The everlasting God, the LORD,
The Creator of the ends of the earth,
Neither faints nor is weary.
His understanding is unsearchable
.

He gives power to the weak,
And to those who have no might He increases strength.

Even the youths shall faint and be weary,
And the young men shall utterly fall,

But those who wait on the LORD
Shall renew their strength;
They shall mount up with wings like eagles,
They shall run and not be weary,
They shall walk and not faint.

(Isaiah 40: 28-31)

I have always seen “waiting on the Lord” in the context of extended time frames: waiting for the Holy Spirit to show up in a worship service; waiting for an answer to prayer; waiting days or weeks for a word from God before making a decision. In addition, I have never thought deeply about running and not growing weary, or walking and not growing faint, although in my advancing years I certainly look longingly at those verses and hope they will apply to my physical state. Mounting on wings like eagles has been a  metaphor for growth, increase, victory, in fact any undefined superior state that can be attained under God’s blessing: the verse has never had a very practical application for me, just a rather undefined sense of promise that I can’t say I have often known to materialise outside of some worship services where “rising up” to a higher level of worship in the Spirit has been the goal. I have never applied the scripture to short term, immediate contexts.

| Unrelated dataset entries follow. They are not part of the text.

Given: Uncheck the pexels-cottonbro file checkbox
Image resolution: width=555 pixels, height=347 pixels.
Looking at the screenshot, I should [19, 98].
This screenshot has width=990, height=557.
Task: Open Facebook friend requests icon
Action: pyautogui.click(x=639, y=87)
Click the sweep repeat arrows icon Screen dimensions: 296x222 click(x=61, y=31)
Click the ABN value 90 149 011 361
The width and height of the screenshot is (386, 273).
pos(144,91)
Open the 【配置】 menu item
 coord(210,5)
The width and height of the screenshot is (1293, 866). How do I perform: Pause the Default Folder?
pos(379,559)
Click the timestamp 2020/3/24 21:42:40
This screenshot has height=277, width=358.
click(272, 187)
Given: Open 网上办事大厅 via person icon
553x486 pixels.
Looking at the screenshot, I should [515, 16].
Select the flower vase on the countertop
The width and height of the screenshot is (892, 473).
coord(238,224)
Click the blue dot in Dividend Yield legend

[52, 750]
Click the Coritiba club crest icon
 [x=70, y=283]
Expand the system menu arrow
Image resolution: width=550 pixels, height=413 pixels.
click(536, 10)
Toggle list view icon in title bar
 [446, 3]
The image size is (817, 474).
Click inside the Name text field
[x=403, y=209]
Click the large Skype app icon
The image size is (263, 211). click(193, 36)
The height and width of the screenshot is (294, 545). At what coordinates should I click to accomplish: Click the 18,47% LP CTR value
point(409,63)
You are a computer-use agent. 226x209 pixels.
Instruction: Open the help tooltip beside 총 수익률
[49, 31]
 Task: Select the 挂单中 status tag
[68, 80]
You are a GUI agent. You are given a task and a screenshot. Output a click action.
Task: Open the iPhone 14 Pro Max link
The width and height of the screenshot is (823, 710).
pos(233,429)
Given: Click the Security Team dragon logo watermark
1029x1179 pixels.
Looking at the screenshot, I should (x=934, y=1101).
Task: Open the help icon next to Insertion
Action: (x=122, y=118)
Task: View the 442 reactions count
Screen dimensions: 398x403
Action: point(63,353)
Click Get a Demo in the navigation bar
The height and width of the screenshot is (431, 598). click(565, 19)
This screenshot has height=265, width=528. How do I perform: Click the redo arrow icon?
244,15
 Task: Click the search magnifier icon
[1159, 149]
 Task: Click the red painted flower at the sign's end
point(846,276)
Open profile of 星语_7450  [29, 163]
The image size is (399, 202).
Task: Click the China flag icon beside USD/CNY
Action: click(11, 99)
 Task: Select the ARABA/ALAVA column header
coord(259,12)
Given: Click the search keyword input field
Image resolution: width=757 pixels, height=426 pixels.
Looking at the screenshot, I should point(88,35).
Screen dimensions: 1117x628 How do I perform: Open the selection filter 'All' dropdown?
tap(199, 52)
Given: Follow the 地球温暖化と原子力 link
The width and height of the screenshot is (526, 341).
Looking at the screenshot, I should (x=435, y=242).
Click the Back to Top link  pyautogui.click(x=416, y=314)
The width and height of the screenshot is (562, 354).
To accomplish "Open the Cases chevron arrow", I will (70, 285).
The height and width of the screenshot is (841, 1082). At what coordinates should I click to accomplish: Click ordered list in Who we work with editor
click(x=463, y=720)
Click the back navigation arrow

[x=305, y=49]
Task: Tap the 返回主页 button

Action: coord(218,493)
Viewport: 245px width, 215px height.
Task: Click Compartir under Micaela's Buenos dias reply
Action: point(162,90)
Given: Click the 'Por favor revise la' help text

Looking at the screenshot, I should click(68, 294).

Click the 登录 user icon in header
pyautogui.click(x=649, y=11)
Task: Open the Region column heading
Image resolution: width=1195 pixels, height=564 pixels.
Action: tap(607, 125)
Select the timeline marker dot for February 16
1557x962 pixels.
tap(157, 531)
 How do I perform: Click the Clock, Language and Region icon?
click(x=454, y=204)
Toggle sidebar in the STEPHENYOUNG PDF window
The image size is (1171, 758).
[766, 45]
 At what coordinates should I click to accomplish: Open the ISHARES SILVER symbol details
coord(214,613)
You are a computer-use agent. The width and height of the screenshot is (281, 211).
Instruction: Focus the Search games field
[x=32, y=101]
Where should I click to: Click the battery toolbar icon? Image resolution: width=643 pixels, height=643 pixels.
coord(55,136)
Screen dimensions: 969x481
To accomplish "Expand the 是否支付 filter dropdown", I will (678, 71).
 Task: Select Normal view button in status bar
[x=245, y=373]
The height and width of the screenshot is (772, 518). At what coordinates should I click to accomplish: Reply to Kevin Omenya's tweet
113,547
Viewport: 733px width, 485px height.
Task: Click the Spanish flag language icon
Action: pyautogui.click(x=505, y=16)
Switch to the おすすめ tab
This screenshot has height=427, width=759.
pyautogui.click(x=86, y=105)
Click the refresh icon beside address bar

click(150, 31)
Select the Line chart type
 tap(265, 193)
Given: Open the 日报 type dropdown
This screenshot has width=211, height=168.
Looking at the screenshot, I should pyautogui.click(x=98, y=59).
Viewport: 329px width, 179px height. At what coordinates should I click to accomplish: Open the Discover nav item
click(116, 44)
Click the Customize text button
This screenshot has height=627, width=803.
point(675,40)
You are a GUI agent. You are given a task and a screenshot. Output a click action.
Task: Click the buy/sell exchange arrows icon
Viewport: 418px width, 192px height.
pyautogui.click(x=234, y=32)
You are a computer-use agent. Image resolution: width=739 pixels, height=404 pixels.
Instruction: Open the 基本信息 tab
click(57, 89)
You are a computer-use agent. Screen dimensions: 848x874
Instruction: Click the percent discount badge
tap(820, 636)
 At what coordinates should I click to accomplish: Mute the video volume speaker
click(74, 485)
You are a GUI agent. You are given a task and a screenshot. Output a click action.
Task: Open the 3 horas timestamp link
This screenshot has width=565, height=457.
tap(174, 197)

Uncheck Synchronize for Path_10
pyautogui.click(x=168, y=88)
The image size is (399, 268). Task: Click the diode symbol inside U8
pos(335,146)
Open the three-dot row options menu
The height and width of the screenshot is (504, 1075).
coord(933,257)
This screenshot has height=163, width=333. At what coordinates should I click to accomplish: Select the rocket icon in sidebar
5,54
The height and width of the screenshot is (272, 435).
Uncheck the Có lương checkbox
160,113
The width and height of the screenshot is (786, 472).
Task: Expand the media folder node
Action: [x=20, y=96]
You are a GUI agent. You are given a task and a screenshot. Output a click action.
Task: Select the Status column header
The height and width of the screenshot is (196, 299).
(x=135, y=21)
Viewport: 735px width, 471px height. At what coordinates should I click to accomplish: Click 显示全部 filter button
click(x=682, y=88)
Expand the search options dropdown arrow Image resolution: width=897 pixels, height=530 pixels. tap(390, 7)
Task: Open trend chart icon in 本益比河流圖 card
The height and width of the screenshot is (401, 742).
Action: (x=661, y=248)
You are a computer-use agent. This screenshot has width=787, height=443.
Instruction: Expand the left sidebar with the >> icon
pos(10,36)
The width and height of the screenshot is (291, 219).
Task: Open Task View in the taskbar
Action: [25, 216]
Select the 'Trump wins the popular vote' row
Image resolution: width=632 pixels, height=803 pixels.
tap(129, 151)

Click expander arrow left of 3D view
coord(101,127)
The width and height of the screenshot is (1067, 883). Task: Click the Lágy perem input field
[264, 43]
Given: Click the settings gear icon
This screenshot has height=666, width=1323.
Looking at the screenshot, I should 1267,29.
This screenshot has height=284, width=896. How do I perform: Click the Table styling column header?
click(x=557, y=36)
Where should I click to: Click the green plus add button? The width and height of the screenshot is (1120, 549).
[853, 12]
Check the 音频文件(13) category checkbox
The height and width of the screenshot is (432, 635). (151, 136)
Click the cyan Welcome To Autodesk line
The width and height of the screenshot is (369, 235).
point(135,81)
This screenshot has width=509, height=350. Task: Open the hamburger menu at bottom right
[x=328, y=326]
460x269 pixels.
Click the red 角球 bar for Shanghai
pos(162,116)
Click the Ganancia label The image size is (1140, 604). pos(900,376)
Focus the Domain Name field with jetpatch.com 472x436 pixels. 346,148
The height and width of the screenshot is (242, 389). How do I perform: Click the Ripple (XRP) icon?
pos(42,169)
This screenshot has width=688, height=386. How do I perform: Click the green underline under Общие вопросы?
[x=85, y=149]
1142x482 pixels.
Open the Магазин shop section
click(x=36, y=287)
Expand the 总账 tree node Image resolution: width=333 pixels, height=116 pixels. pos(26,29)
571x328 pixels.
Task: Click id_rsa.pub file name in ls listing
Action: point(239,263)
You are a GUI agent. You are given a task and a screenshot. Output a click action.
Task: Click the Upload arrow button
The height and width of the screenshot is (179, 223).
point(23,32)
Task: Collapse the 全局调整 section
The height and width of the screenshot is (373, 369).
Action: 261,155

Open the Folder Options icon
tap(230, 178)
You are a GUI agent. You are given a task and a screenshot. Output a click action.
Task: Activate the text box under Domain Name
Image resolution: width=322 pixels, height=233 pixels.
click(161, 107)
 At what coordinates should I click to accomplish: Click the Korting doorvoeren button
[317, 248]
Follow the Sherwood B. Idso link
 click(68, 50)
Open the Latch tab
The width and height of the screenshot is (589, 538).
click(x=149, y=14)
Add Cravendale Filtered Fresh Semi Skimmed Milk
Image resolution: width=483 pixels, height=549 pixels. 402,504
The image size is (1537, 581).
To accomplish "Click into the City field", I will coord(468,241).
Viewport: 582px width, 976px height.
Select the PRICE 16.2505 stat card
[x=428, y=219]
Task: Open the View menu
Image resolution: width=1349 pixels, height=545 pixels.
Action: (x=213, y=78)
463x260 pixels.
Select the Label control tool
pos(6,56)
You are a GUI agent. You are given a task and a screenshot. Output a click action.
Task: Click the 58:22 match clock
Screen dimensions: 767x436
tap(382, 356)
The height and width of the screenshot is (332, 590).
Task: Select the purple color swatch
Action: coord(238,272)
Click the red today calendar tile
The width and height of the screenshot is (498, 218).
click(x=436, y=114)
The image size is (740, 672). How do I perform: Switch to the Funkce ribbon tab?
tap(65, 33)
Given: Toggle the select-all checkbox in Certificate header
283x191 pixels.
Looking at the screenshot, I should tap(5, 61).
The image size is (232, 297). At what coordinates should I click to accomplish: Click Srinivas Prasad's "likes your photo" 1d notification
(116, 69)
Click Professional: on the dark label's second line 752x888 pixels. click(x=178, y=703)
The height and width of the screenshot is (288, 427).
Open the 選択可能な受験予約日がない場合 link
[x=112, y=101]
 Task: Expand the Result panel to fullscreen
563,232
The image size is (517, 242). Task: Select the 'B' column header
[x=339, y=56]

Until today. When I was a child, my mother used to say to me “Bobby, you’re always rushing.“ (A word to the wise: if you know me, please do not call me Bobby!) It’s a character trait I’ve battled with (or maybe so much not battled as be driven by…) all my life. I’m a “fast adopter“ when it comes to decision-making; I tend to try to do things quickly so I can finish them rather than aim for thoroughness ; I seem to miss significant details on the few occasions when I’m trying to think things through, and – probably most importantly – I tend to say the first thing that comes into my head in conversation without really checking if it’s coming from a positive or a negative place. This is at age 74, after more than 40 years of being a Christian, when I really should know better. Not much about me seems to have slowed down except my body.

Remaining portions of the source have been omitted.